Lab 2: Setting Up Your Environment¶
Overview¶
In this lab, you'll configure API keys, test provider connectivity, and run your first deterministic evaluation to understand the framework's core components.
Duration: ~15 minutes
Learning Objectives¶
By the end of this lab, you will:
- Configure API keys for at least one provider (Ollama recommended)
- Understand the DeterministicRetriever and its role in compliance
- Test framework components with a simple evaluation
- Generate your first audit trail
Prerequisites¶
- Completed Lab 0: Workshop Pre-work
- At least one provider configured (Ollama, watsonx.ai, or others)

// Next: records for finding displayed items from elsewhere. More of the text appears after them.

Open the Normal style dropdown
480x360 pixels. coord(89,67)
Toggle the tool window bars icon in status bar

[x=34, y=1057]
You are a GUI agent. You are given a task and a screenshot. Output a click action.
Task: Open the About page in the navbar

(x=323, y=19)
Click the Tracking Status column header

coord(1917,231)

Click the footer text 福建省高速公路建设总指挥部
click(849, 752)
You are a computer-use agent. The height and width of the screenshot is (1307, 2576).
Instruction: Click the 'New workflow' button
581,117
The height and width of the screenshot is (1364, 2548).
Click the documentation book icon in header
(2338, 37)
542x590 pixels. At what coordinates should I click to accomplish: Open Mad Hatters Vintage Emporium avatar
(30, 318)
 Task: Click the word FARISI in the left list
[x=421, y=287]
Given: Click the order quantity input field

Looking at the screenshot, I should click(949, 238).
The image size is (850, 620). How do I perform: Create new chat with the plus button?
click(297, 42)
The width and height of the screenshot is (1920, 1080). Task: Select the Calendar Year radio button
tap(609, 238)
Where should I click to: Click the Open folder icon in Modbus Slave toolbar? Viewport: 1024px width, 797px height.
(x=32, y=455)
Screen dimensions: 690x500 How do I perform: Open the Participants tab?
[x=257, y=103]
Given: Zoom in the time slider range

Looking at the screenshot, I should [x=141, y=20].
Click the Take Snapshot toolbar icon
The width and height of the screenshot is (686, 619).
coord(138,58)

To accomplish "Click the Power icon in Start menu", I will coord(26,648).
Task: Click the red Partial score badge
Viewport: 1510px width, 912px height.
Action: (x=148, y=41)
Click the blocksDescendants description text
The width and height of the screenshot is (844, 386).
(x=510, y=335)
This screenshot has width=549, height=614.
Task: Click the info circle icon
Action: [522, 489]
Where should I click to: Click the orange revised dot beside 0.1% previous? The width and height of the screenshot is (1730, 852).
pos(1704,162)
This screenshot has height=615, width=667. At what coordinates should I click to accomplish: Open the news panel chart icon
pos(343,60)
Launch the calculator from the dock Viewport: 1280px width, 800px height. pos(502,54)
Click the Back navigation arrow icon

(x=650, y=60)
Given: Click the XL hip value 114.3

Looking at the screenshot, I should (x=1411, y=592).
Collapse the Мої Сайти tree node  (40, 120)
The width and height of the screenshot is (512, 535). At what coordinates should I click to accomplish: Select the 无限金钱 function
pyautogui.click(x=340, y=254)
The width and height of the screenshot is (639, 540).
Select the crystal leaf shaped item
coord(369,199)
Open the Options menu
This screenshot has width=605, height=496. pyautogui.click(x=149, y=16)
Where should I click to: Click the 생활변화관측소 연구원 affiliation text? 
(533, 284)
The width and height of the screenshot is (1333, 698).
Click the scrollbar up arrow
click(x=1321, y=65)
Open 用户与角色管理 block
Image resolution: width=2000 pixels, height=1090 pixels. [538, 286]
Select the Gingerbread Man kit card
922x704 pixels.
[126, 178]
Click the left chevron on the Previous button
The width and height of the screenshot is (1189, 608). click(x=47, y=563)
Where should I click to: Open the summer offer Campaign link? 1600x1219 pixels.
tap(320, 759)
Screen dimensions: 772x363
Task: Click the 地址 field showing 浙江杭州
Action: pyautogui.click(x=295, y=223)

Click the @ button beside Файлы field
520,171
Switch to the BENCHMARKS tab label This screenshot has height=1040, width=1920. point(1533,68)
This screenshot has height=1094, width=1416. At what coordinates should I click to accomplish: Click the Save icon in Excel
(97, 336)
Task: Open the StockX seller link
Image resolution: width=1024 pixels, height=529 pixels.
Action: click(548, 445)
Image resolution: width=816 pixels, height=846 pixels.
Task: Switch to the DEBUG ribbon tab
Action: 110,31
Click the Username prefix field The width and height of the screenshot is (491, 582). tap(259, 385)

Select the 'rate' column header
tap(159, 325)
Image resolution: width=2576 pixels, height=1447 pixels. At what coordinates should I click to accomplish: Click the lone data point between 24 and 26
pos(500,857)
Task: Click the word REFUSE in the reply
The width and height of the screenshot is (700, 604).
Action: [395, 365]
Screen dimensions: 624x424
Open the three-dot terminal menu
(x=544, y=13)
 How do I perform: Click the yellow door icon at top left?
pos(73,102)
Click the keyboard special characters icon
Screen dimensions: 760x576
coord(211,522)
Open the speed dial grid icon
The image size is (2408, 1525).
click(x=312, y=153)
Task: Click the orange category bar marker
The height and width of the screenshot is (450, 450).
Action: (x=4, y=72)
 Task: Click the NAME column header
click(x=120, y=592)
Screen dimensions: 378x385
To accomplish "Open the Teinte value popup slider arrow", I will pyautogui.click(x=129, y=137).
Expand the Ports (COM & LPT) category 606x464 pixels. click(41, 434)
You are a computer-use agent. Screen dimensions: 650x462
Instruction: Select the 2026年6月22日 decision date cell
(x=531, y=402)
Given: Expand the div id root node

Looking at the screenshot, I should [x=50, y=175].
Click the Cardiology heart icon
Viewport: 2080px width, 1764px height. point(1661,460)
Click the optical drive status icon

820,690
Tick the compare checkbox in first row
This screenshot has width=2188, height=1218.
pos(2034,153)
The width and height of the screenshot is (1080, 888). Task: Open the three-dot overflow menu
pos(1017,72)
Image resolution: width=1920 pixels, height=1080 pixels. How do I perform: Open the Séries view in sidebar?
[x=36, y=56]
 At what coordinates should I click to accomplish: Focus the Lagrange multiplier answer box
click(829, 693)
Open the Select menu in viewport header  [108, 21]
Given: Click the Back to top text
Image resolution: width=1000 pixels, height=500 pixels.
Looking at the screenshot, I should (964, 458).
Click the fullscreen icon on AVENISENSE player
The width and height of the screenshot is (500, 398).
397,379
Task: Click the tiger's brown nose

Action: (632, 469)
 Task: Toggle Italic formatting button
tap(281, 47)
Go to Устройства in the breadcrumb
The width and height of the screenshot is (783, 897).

Step 1: Verify Ollama Installation¶
If using Ollama (recommended for getting started):
# Check if Ollama is running
curl http://localhost:11434/api/tags
If not running, start Ollama:
ollama serve
Pull the recommended model (if not already done):
ollama pull qwen2.5:7b-instruct
Why Qwen2.5:7B?
According to our research, 7-20B models achieve 100% deterministic outputs at T=0.0, making them ideal for regulated financial applications. Qwen2.5:7B is a Tier 1 model—audit-ready and compliance-safe.
Step 2: Configure Environment Variables¶
Create or edit your .env file in the repository root:
# Navigate to repository root
cd /path/to/output-drift-financial-llms
# Create .env file
touch .env
Add your API configuration:
# Ollama (local, free)
OLLAMA_BASE_URL=http://localhost:11434
# IBM watsonx.ai (optional but recommended for cross-provider validation)
WATSONX_API_KEY=your_api_key_here
WATSONX_PROJECT_ID=your_project_id_here
WATSONX_URL=https://us-south.ml.cloud.ibm.com
# Anthropic (optional)
ANTHROPIC_API_KEY=your_anthropic_api_key_here
# Google Gemini (optional)
GEMINI_API_KEY=your_gemini_api_key_here
Sensitive Data
Never commit .env to Git! It's already in .gitignore.
Step 3: Generate Synthetic Financial Database¶
Our framework uses a synthetic financial database for SQL generation tasks:
python data/generate_toy_finance.py
Expected output:
🏦 Generating synthetic financial database...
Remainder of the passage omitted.